• _What you are asked to do_: Look for the line with "Click the Variable Configuration heading" in the data below, then reproduce word for word that line and every line after it. Leave out all pictures and add nothing.
........
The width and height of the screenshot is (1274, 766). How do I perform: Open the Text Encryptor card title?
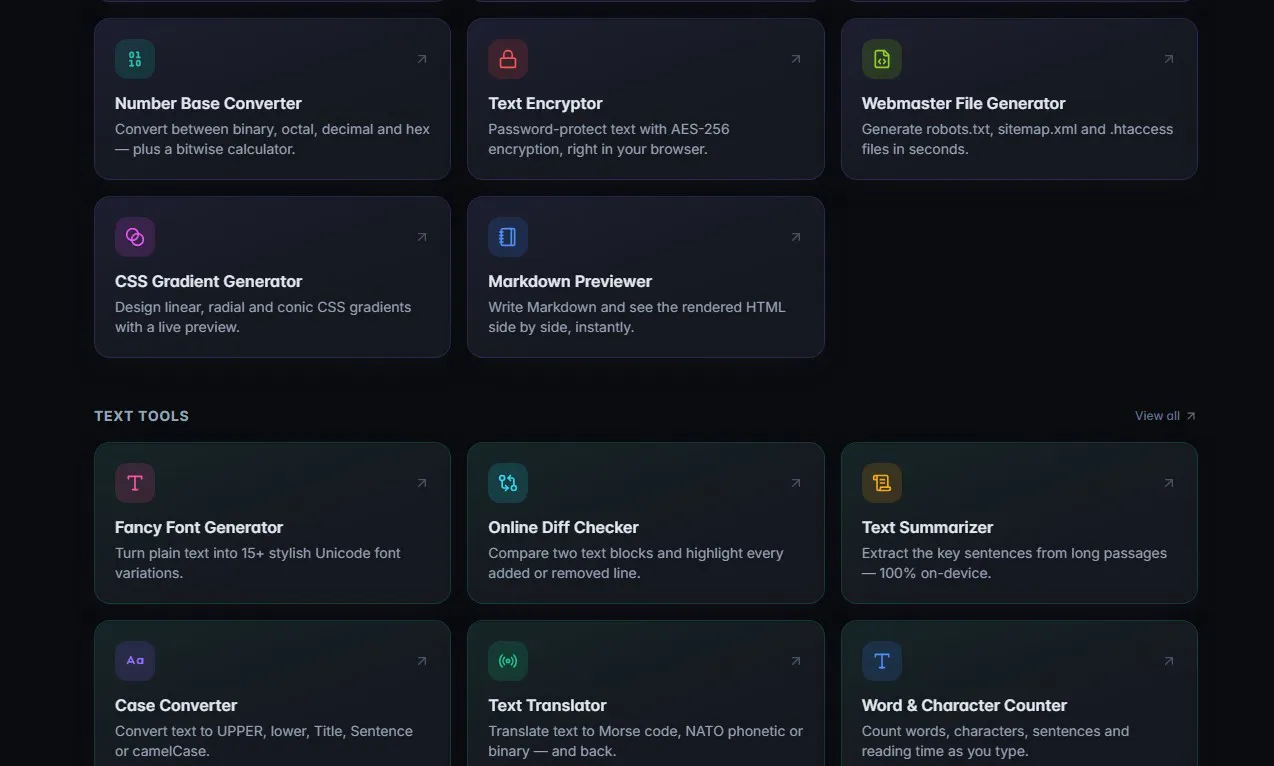(545, 103)
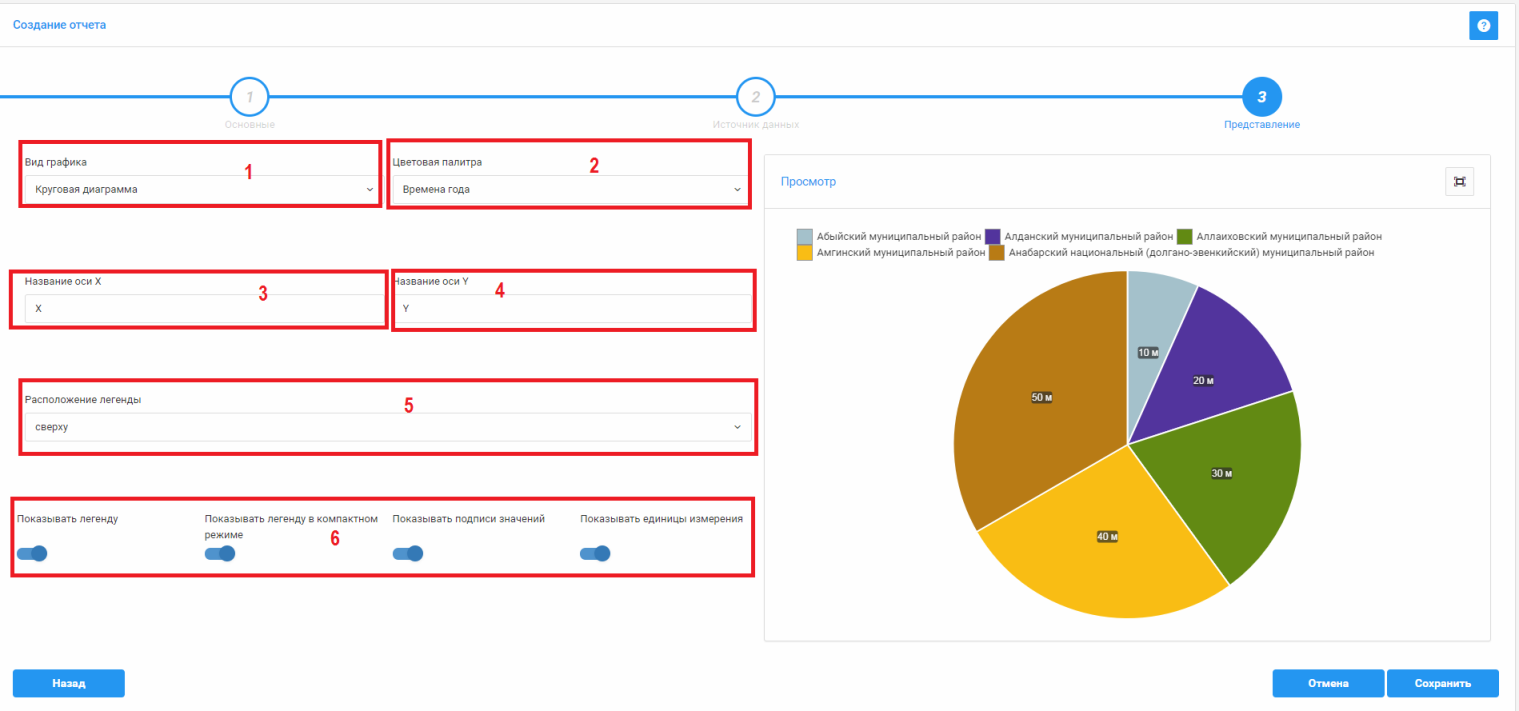
Task: Expand the Расположение легенды dropdown
Action: tap(387, 427)
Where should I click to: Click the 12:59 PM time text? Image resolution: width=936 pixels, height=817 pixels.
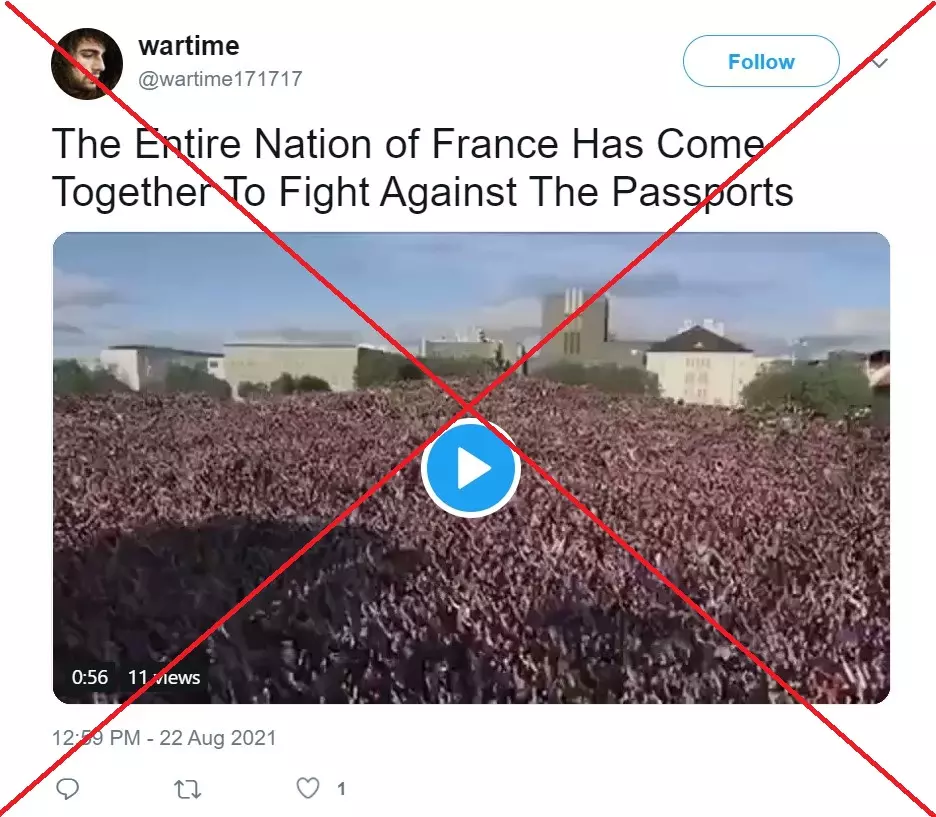96,738
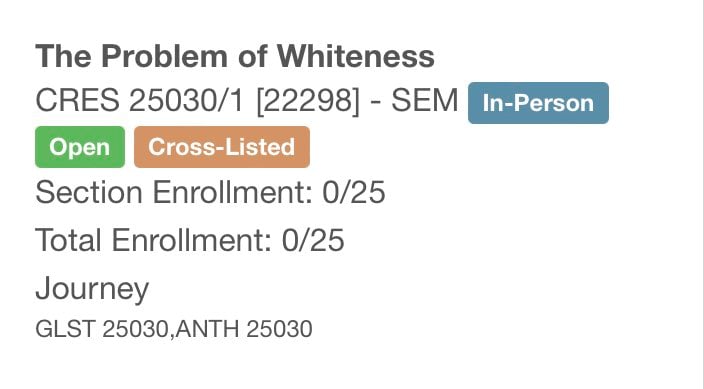The height and width of the screenshot is (389, 704).
Task: Open cross-listed course GLST 25030
Action: coord(101,329)
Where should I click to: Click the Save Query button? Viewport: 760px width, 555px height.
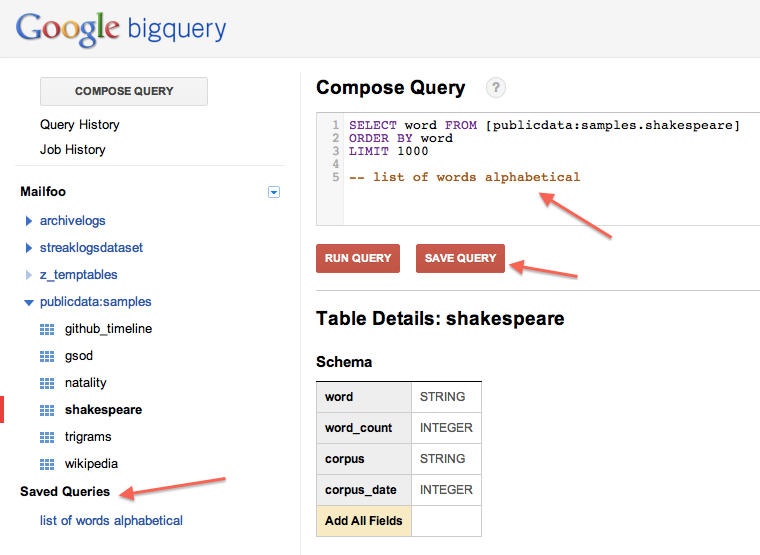(x=460, y=258)
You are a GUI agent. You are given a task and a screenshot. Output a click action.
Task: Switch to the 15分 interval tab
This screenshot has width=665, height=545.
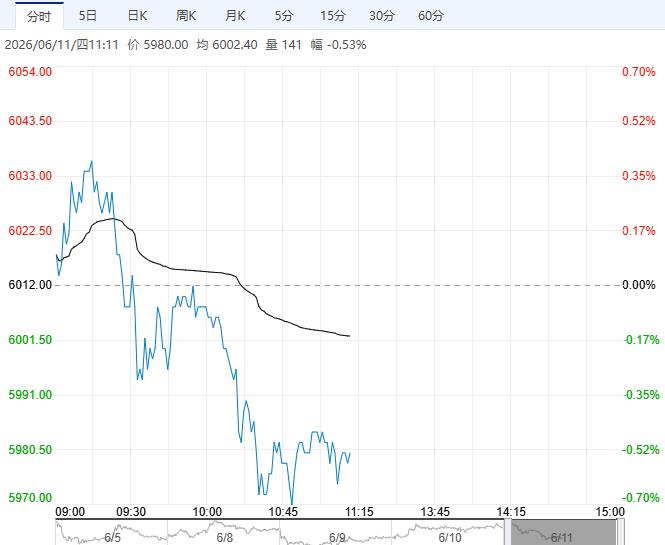(333, 16)
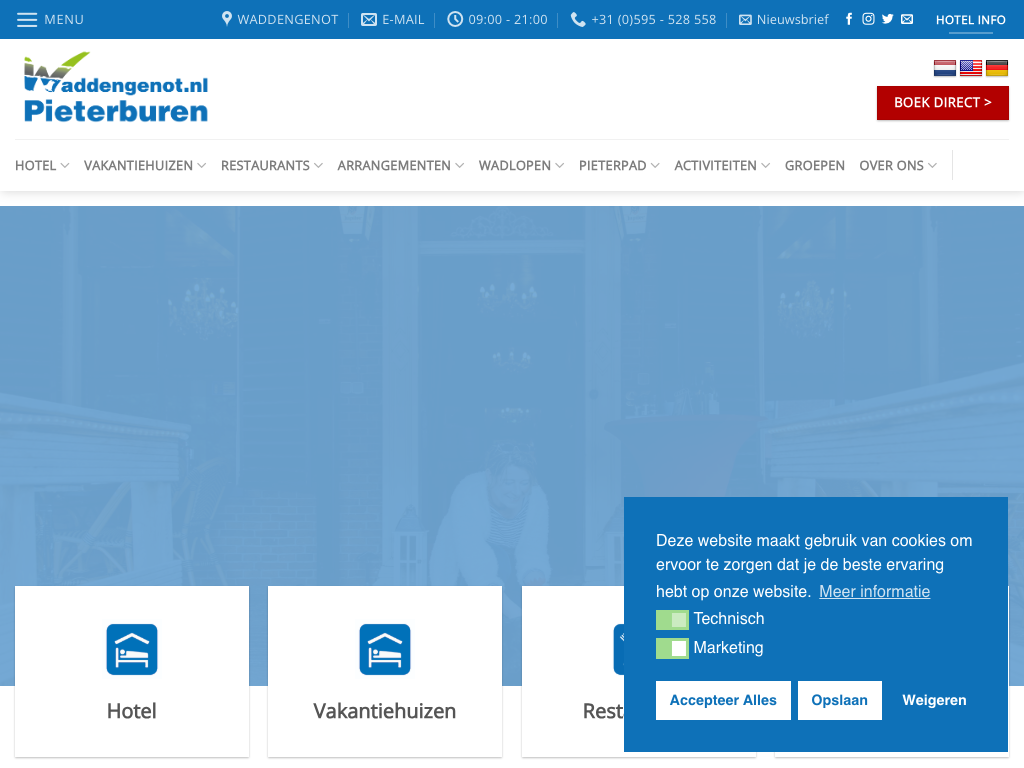Open the Groepen menu item
The width and height of the screenshot is (1024, 768).
point(815,166)
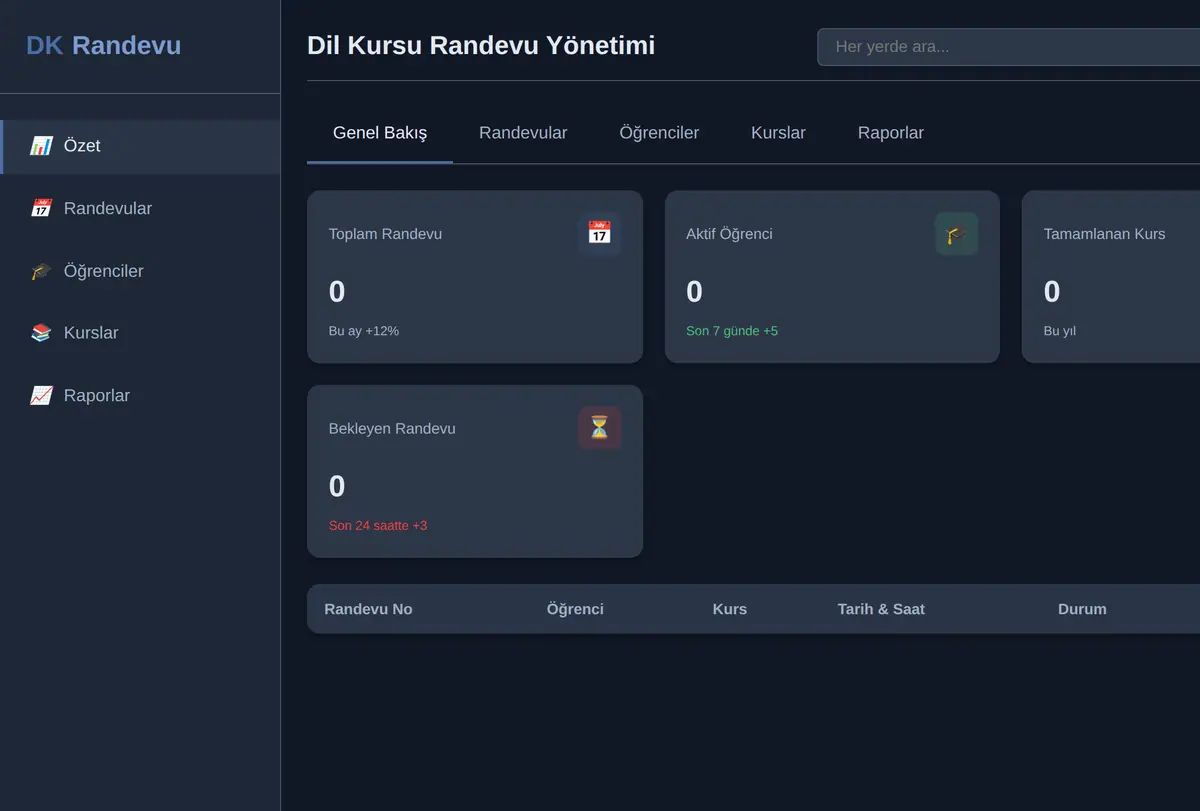This screenshot has width=1200, height=811.
Task: Click the Tarih & Saat column header
Action: tap(881, 609)
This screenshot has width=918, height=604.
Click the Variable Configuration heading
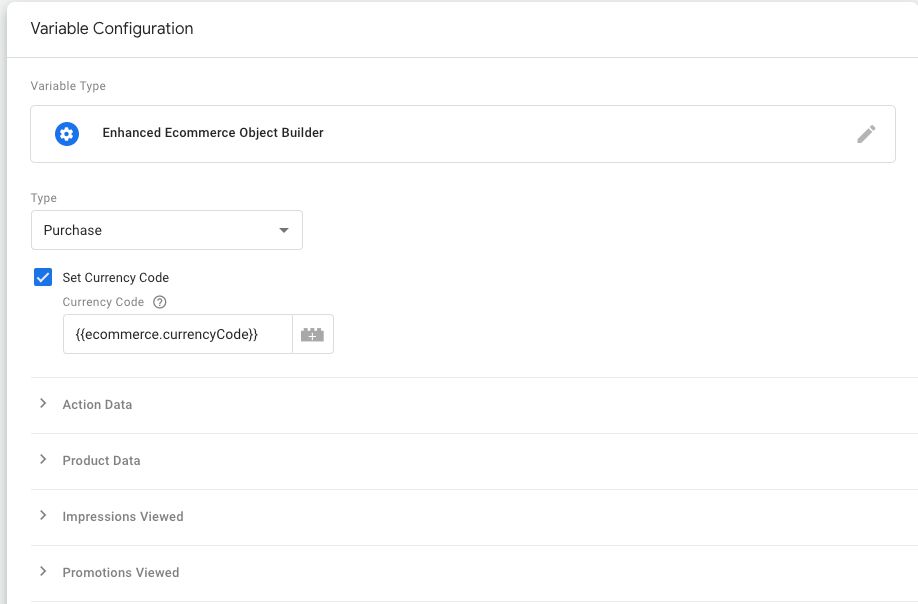pos(112,29)
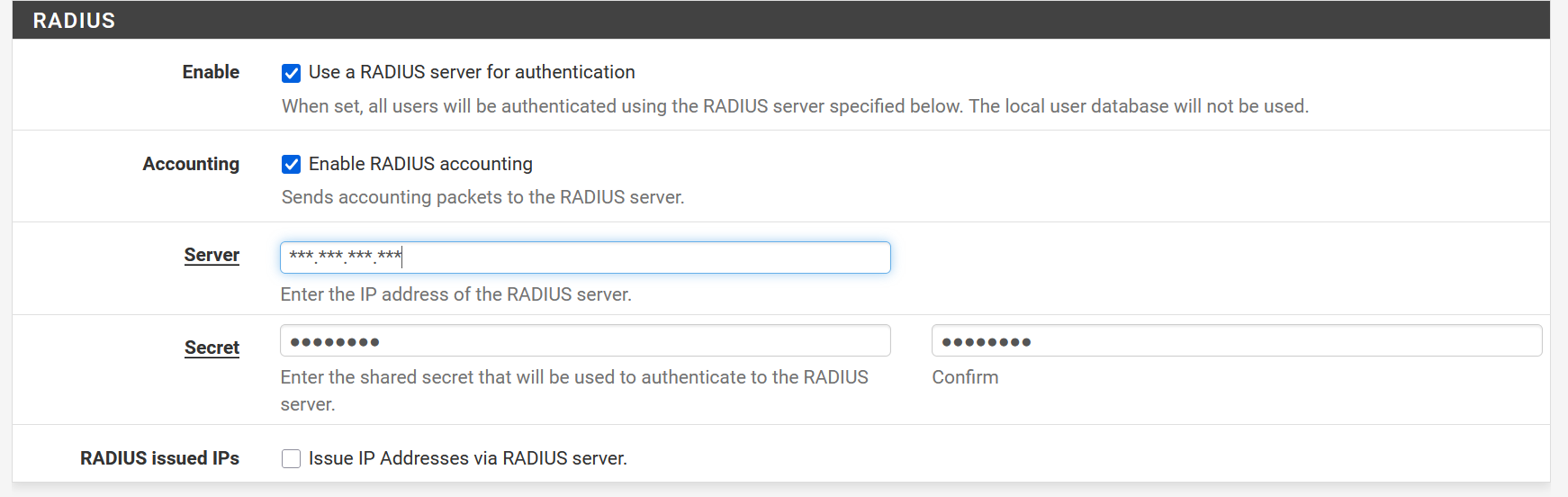Click the Confirm secret password field
Screen dimensions: 1568x497
[1236, 341]
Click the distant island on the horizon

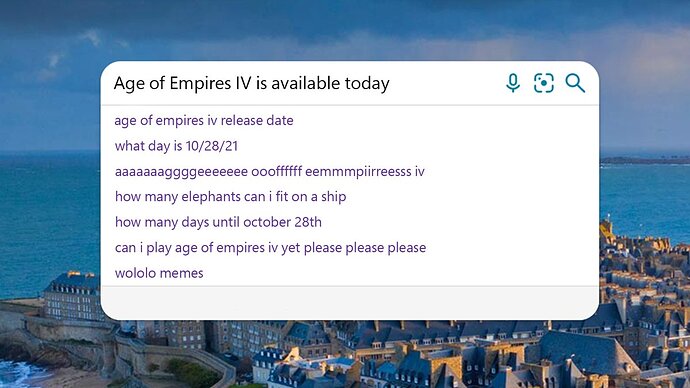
........
• _Written solution_:
Click the Variable Configuration heading
pos(112,29)
Click the Confirm secret password field
Screen dimensions: 1568x497
[1236, 341]
Click the distant island on the horizon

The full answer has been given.